I love you but you already know that. What I love about you, what you are to me…is my laughter. Strange to put it that way since you are the resident cynic and my problem child but you are my laughter when I have none. You make me smile through my tears, you make me laugh before the depression settles in for the long haul and you help me rejoice in happiness and success. You have been there for ALL of my relationships and you never told when Married Man showed up at the Island looking like Chicken George Goes to Town. (Thank you for that…the man’s outfit was an embarrassment); you were there when I had that first Thanksgiving after Him left…you cut your holiday with your family short to make sure I was okay and did your best to keep me laughing to prevent anymore tears from falling. You were the one who helped me make sense of the AFO disaster and when I thought PC/CP and I were done that first time…you were the one I cried to.

You are the one who knows that besides/beyond being happy, what I want is a true long term relationship with one man who will ensure I am his one and only woman. You know I want someone to laugh with, cry with, share my day and my nights with without worry. You understand me wanting to be able to feel stable, sure and being able to trust unconditionally and without fear. You do not push me to get over it, move on or snap out of it…I will let go when I am ready and some of us take a little longer to get ready. I know you want me to be a lady at all times and that my foul mouth and horrible (but so apt and funny) phrases and names for the men and the situations piss you off and frustrate you. You are the one who tells me before the stupidity and crazy pops off that I am so much better than the men I choose; you are the one with the warnings to slow down and see the big picture even though you know I won’t.
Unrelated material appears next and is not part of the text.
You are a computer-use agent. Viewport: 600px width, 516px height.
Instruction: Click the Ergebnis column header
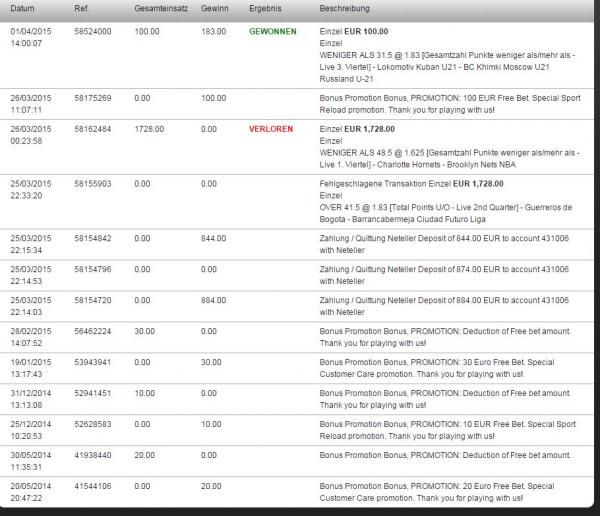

And you are always the one to be there to help me pick up the pieces and show me how they fit into the puzzle.

Aside from your ability to make me laugh, I love how open you are with me with everything. We talk about sex, porn, your fiancée, my stupid men, future plans, laugh over past loves. And your caring…it is so simple yet deep and sincere. You always without fail email me good morning and call me at night; when I am sick, you are always the first one to ask how I am feeling and now you (along with every other senior panel member) are all over me about diet, exercise, sleep, sugar levels…and when my heart is broken, you are the first one to offer the bandage. You are the one who listens (patiently) to my speculations, analyses, and questions. You are the one who asks what lessons were learned, you are the one who tells me all the validation I need is in my mirror and in the people I am surrounded by, not in the ones who left.

You are so many and bring so many things into my life that are amazing, positive and empowering…and I get to argue with you without judgment or consequence?? Yeah, I got us being friends for life…besides, you already know too much. I am so very thankful that I met you and that our friendship has grown deeper and more special with each passing year. Thank you for sharing your insight, wisdom and laughter with me. Thank you for your patience, your caring, your friendship. Thank you for being my Chef.